In a cutthroat business environment, it can be extremely tough simply to get in the door of potential new clients, writes Bob Hall, executive director at redPanda Software.
New business development is a hard slog for any company, and if all goes well, it carries with it the potential of ongoing work. In the world of enterprise software development, however, not all new business is made equal. Indeed, there are some clients that can end up proving to be more trouble than they are worth – and ultimately end up being costly to your business.
So how does a software development company avoid this sticky scenario?

Do your homework …
To begin with, you need to gain insight into the client’s business. What are their values? How does their operating model really work? Do they understand how to collaborate, and critically, do they understand that IT is a strategic asset and not a commodity?
Essentially, you need to get under the skin of the business by talking to the right people, and then use this insight to determine whether they will make a good fit or not.
This should involve talking to various people in the business – from executive level managers to the warehouse guy.

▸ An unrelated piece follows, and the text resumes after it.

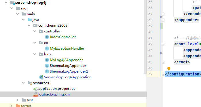Viewport: 201px width, 107px height.
Task: Click the MyLog4j2Appender class icon
Action: (x=47, y=60)
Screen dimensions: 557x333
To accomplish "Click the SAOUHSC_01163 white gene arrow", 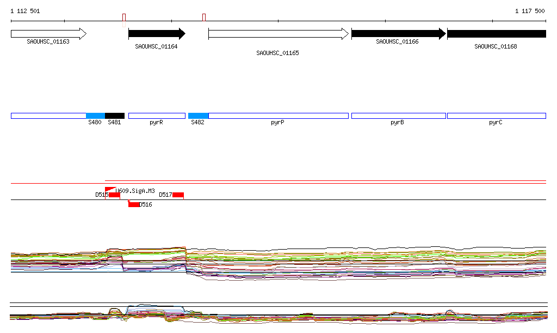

Set the tone from the start
If you made it past the ‘dating phase’ and there is intent to work together, it is critical to set the tone for the partnership right from the get go. We like to immediately put in place a schedule of regular meetings between the client and our business analysts and project managers.
These meetings should always take place, and the client should be aware that successful software development will require their regular input and feedback. It is never a case of simply handing the specifications over to the developer and walking away.
From the outset, both parties need to recognise and respect that constant communication and input is required.

Define the expectations
In addition to the usual contracts that seek to protect both parties, there should be clearly defined steps within the development process, and an understanding that to proceed to the next step, client input will be needed.
We follow the Agile approach to software development, which helps us to respond to and mitigate unpredictability and major changes through incremental, iterative work cadences and ongoing feedback. Critically, the client should understand this approach and what it requires from their team.

Learn to identify red flags
Over time, software development companies should learn to quickly identify the red flags that warn of a potentially costly new client.
For example, when you encounter a company that started life with a tiny IT system, relying on one or two people to run, and now that company has far outgrown its IT setup.
In these cases, it can be a veritable nightmare, and costly, for a software company to attempt to develop new code by sorting through the legacy IT system with all of its creaky nuance. Better to start a fresh, however to get the company to understand and accept this is very usually very difficult.
Again, in cases where the client clearly doesn’t recognise that IT is a strategic asset that needs ongoing investment, it can be time consuming, frustrating and costly exercise for you to attempt to change this mindset and put a proper solution in place.
While new business is essential to the growth and development of any company, it is worth being particular about which new business to take on. From frustrated and unhappy teams to reputational damage and burned bridges, the stakes are always high.